The most common warning I get is when a program is trying to execute in a "protected" folder. Typically, this is a temp folder of somekind (Windows temp folder or maybe another designated cache like IE's temp folder -> when using Windows Update).
The program appears to monitor malicous activity that it thinks shouldnt be happening. Therefore it is hard to say what it stops exactly (With examples) since it doesnt use signature files as such. Wow this is hard to explain!
The FAQ is really useful :
http://www.prevx.com/prevxhomefaqs.asp
Prevx do "monitor" events generated from the program. This is private and they do provide a detailed synopsis of why/what/when the program phones home. It is not malicious- it helps 0-day attacks and such. You can turn off the phoning home bit (see FAQ and/or http://www.prevx.com/PrevxHomeAudit.pdf). You could also use your firewall to stop it if you dont like the idea I suppose.....

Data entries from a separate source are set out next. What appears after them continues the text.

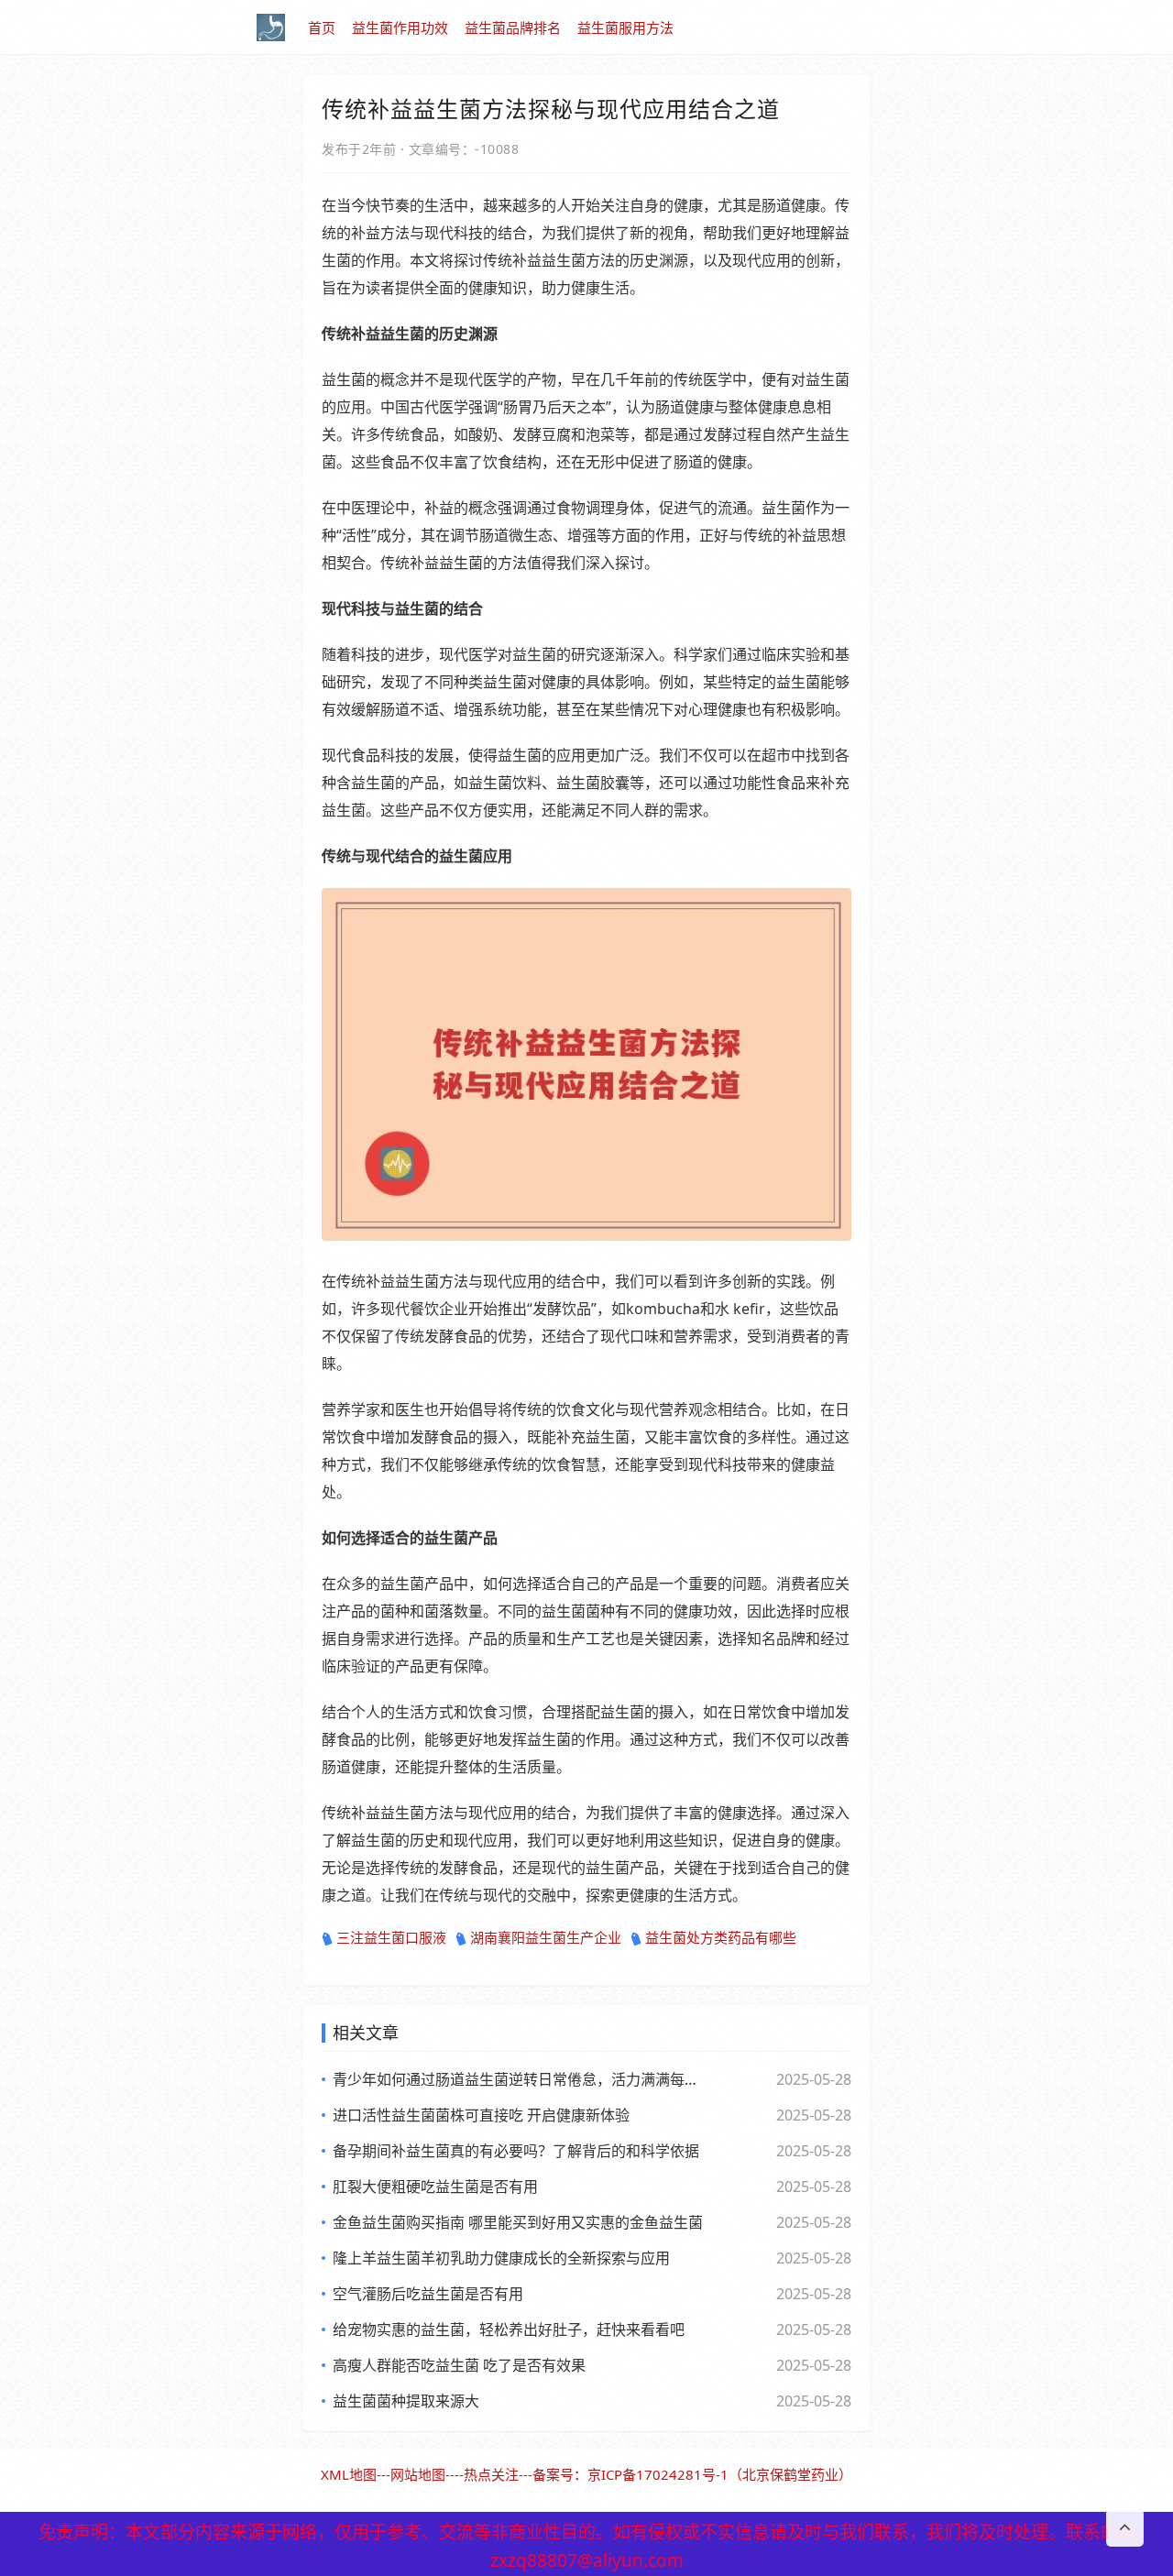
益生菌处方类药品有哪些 (720, 1937)
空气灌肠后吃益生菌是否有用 (428, 2294)
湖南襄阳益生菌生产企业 (545, 1937)
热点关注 (491, 2474)
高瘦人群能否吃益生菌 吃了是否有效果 (459, 2365)
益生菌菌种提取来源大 (406, 2401)
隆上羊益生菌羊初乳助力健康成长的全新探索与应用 (501, 2258)
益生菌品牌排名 (513, 27)
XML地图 (349, 2474)
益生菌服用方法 (625, 27)
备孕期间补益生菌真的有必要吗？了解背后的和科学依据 (516, 2151)
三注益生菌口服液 (391, 1937)
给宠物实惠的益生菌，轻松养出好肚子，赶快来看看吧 (509, 2329)
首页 (321, 27)
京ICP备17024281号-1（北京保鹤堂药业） (719, 2474)
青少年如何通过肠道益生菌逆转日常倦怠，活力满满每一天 (518, 2079)
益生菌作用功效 (400, 27)
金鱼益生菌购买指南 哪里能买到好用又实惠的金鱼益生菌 (518, 2222)
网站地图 (417, 2474)
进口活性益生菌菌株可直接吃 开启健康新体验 (481, 2115)
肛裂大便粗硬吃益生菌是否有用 (435, 2186)
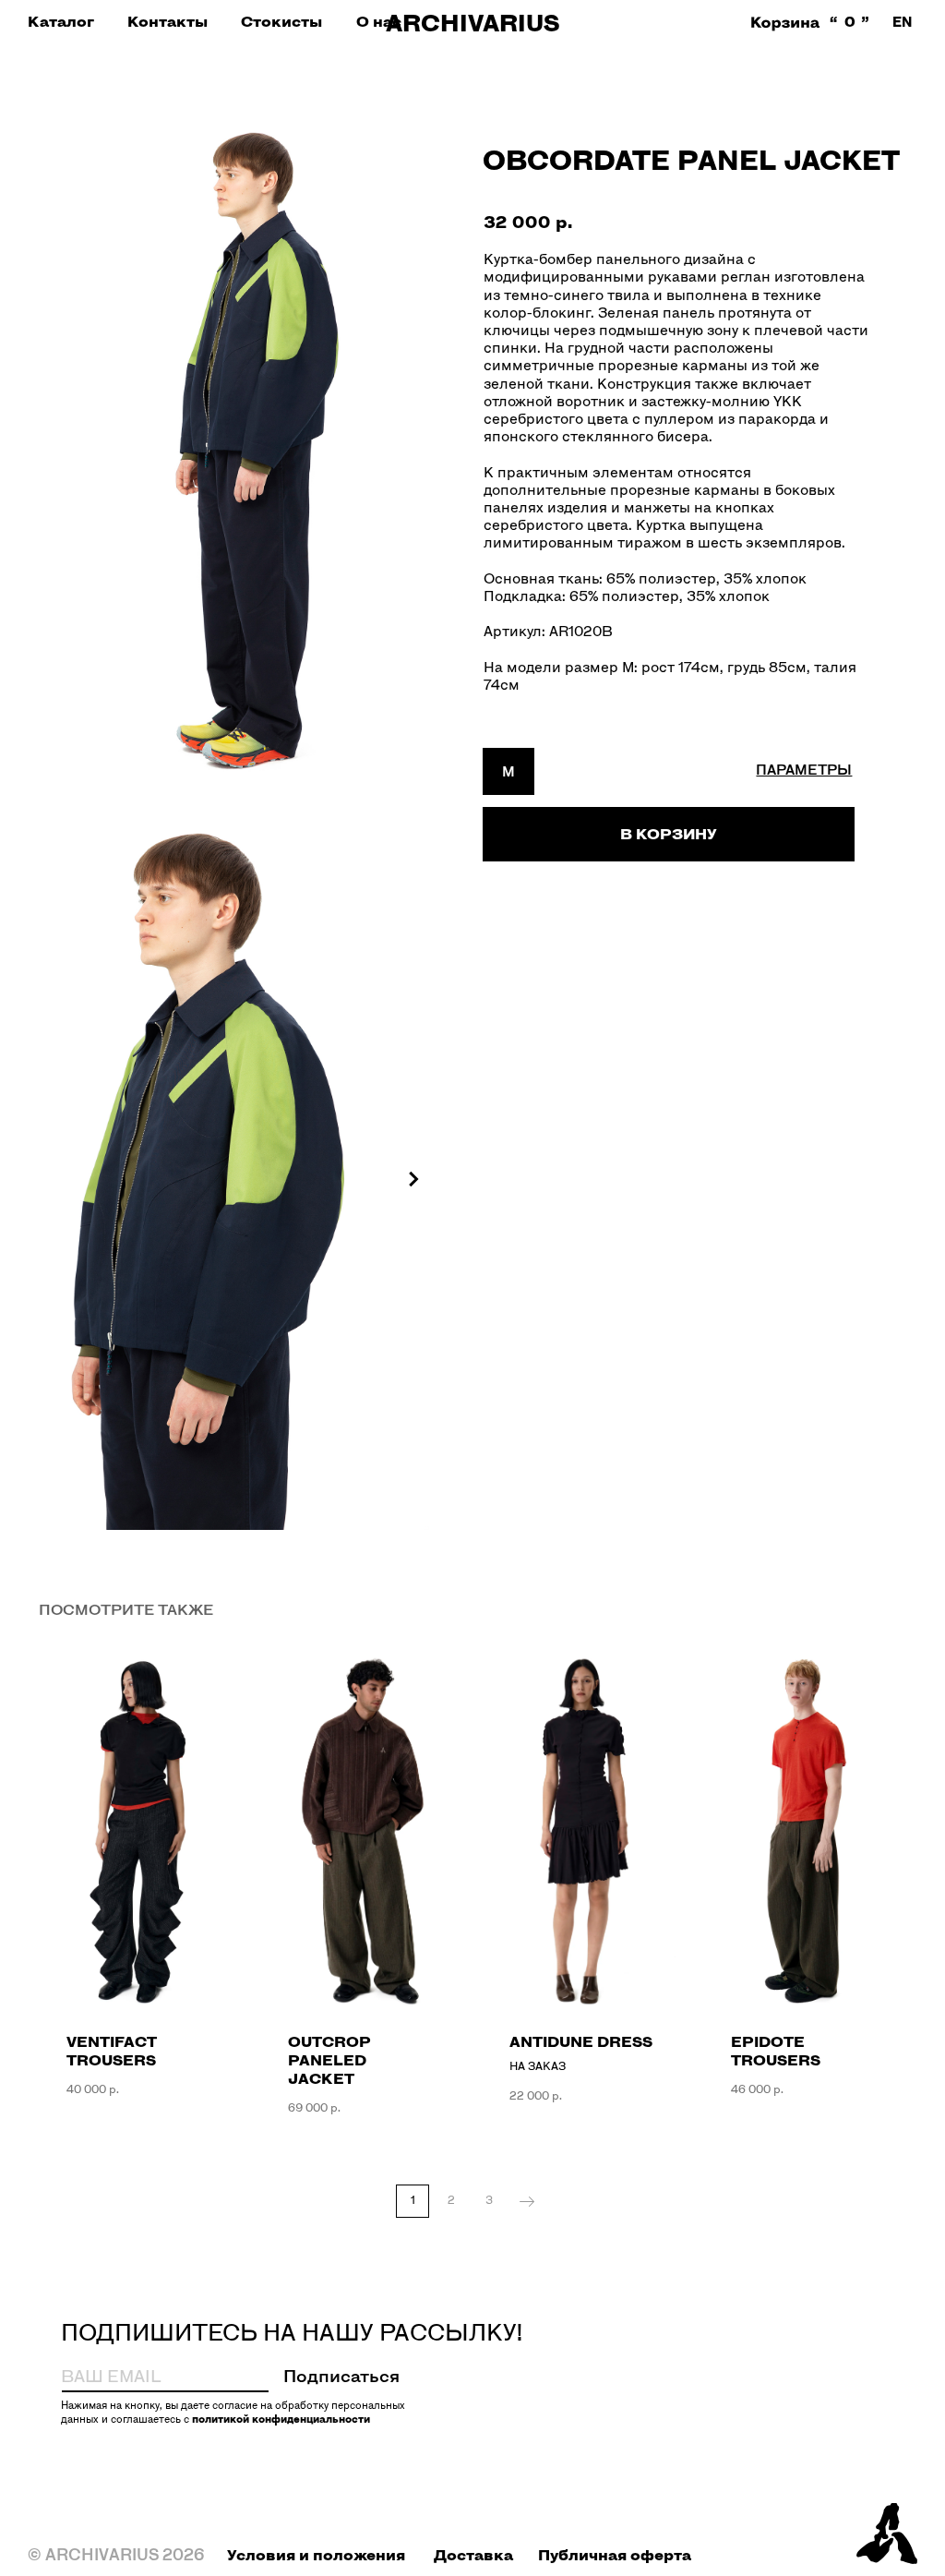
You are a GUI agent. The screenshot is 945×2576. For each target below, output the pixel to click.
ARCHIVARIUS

I am not quite sure exactly how this thing works, but I have been a bit crafty and downlaod various bits of code from the net that *attempt* to break Windows XP. I tested on XP SP1 and Prevx killed the process. On SP2, results were different- SP2 was not interested in the slightest and the code had no affect. I can only guess that should I ever get stung by a buffer overflow exploit in XP SP2, Prevx would catch it.
Some background info on the web:
http://www.wilderssecurity.com/showthread.php?p=96050#post96050
http://www.techzonez.com/forums/showthread.php?t=9739&goto=nextoldest
http://netsecurity.about.com/od/readproductreviews/fr/aapr091904.htm
An old article, but interesting all the same- probably the closest thing to how it works!